> TASK ITEM:
Which lines run from the one with "klantenservice@lottgioielli.com (471, 1961)" through the end of the data? Retype them exactly, without pictures.

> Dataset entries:
↓↓↓

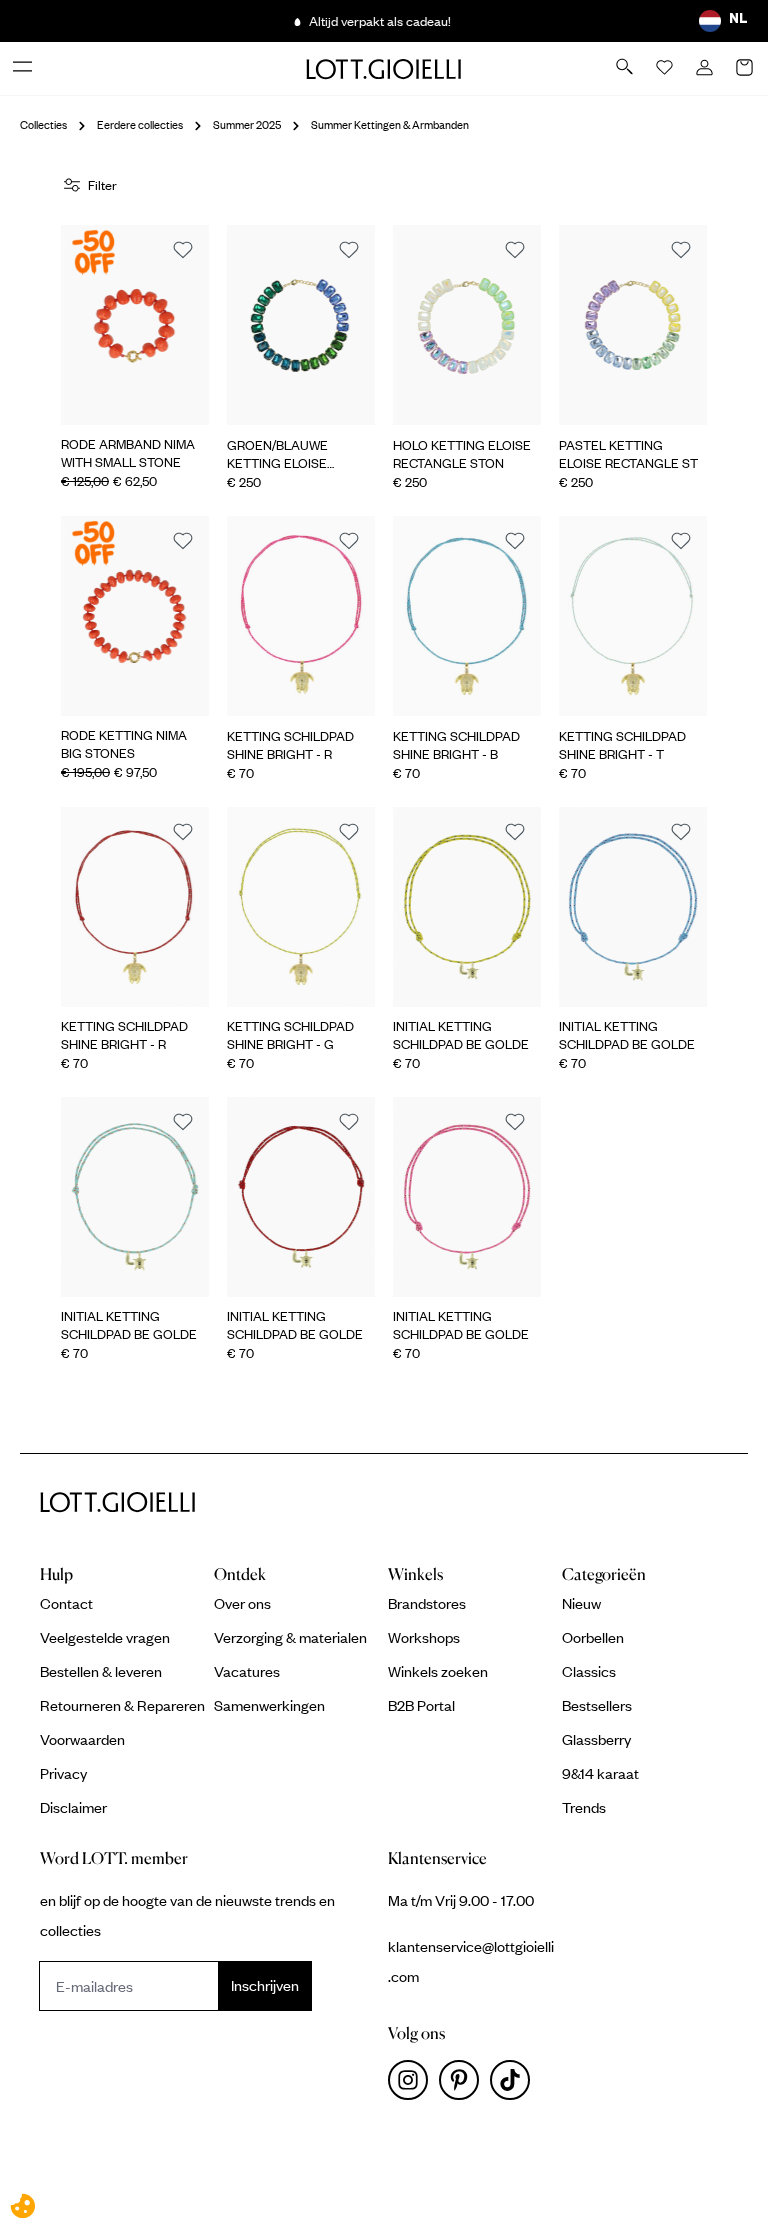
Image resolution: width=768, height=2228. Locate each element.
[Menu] (24, 68)
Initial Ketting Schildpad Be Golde (461, 1035)
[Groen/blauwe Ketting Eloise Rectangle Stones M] (301, 325)
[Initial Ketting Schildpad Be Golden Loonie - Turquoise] (135, 1197)
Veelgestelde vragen (105, 1637)
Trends (584, 1807)
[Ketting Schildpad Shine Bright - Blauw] (467, 616)
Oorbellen (593, 1637)
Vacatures (247, 1671)
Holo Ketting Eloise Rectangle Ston (462, 454)
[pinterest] (464, 2085)
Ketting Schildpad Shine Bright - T (622, 745)
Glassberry (596, 1739)
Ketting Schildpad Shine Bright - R (290, 745)
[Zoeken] (626, 68)
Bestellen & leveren (101, 1671)
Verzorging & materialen (290, 1637)
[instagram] (413, 2085)
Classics (589, 1671)
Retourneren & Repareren (122, 1705)
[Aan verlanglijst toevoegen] (183, 251)
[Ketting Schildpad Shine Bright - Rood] (135, 907)
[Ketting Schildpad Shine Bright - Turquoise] (633, 616)
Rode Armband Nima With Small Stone (128, 453)
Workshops (424, 1637)
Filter (102, 185)
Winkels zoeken (438, 1671)
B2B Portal (421, 1705)
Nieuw (581, 1603)
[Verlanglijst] (666, 69)
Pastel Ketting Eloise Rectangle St (628, 454)
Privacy (63, 1773)
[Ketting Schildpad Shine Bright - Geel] (301, 907)
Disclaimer (73, 1807)
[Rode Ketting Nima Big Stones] (135, 616)
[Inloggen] (706, 69)
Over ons (242, 1603)
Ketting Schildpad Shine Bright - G (290, 1035)
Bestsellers (597, 1705)
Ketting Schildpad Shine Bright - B (456, 745)
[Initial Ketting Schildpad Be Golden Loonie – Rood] (301, 1197)
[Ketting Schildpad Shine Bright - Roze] (301, 616)
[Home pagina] (384, 68)
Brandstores (427, 1603)
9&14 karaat (600, 1773)
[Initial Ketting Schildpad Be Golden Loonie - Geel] (467, 907)
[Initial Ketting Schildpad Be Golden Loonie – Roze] (467, 1197)
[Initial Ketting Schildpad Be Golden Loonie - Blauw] (633, 907)
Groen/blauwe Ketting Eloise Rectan (277, 454)
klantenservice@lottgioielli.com (471, 1961)
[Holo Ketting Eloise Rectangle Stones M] (467, 325)
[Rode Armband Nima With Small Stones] (135, 325)
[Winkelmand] (746, 69)
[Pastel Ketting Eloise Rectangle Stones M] (633, 325)
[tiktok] (514, 2085)
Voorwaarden (82, 1739)
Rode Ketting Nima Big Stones (124, 744)
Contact (66, 1603)
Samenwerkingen (269, 1705)
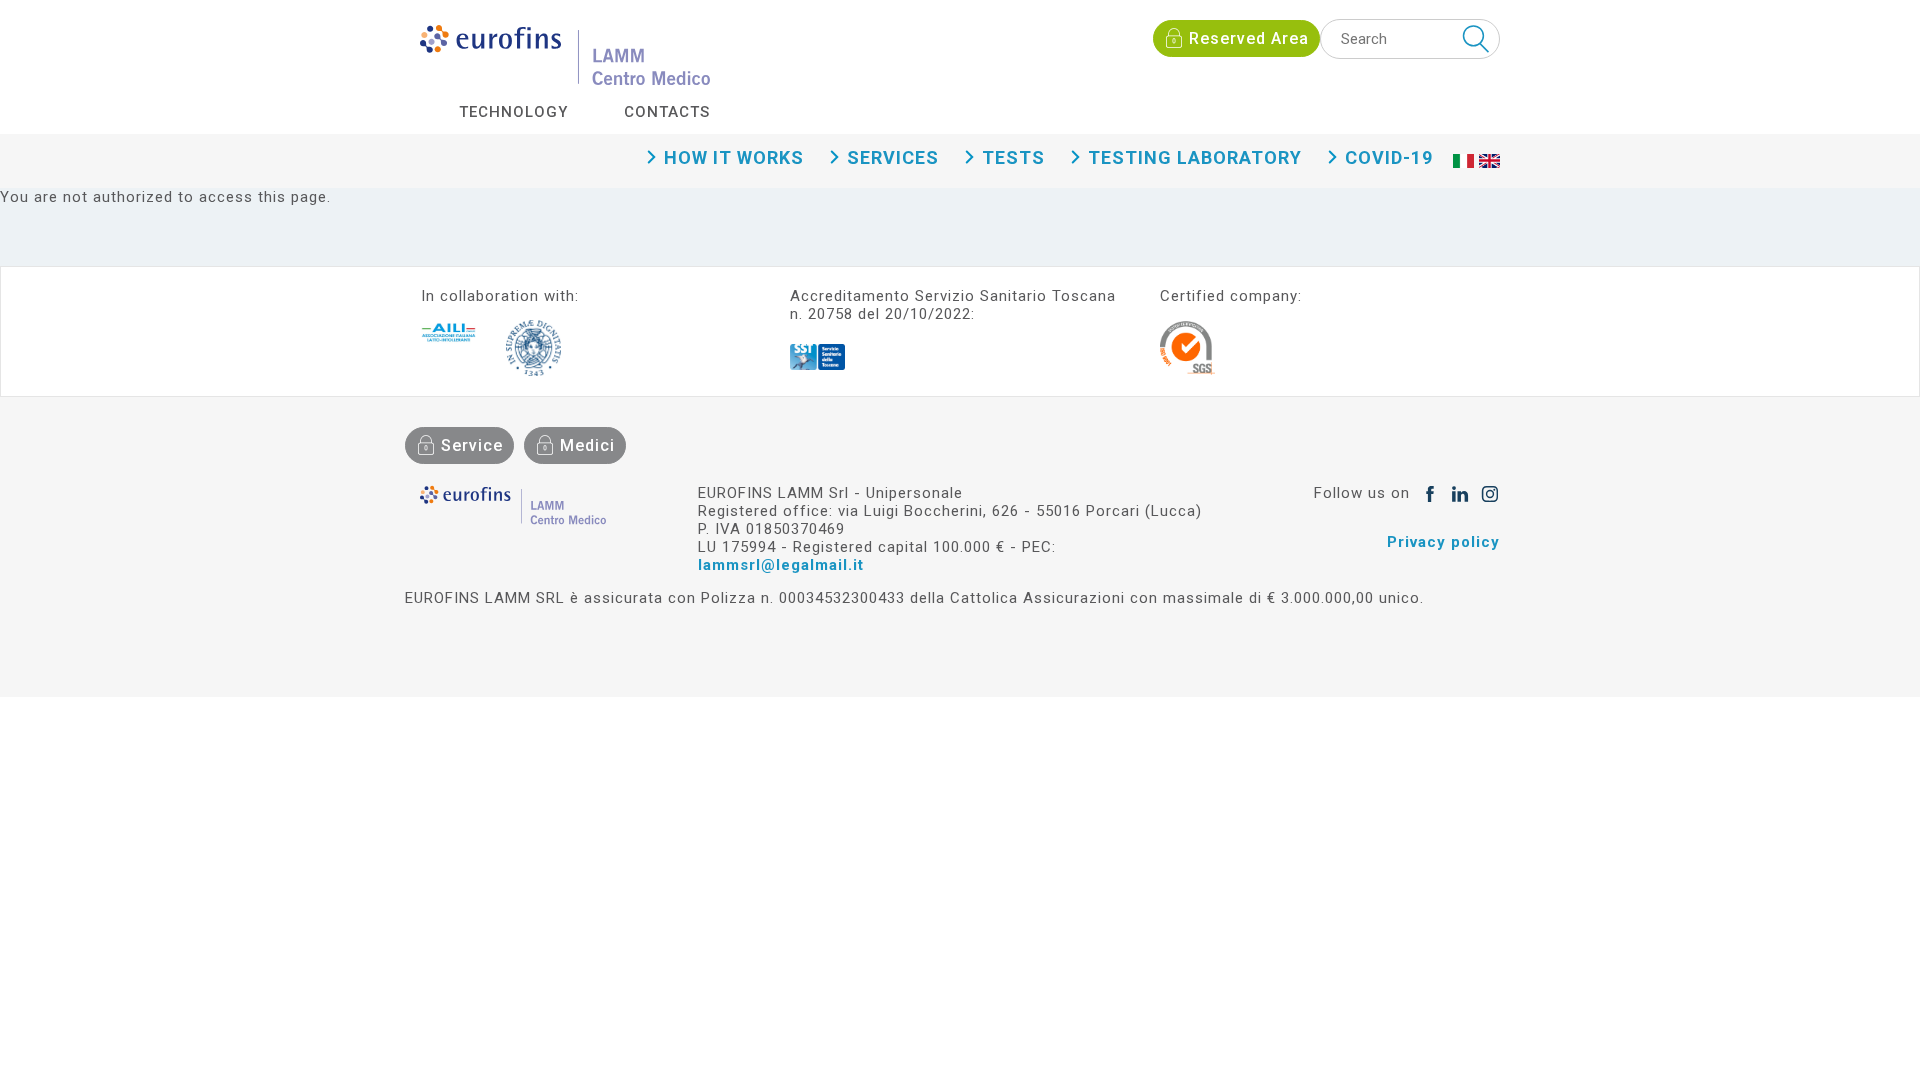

↑↑↑

> YOUR RESPONSE:
klantenservice@lottgioielli.com (471, 1961)
[Holo Ketting Eloise Rectangle Stones M] (467, 325)
[Rode Armband Nima With Small Stones] (135, 325)
[Winkelmand] (746, 69)
[Pastel Ketting Eloise Rectangle Stones M] (633, 325)
[tiktok] (514, 2085)
Voorwaarden (82, 1739)
Rode Ketting Nima Big Stones (124, 744)
Contact (66, 1603)
Samenwerkingen (269, 1705)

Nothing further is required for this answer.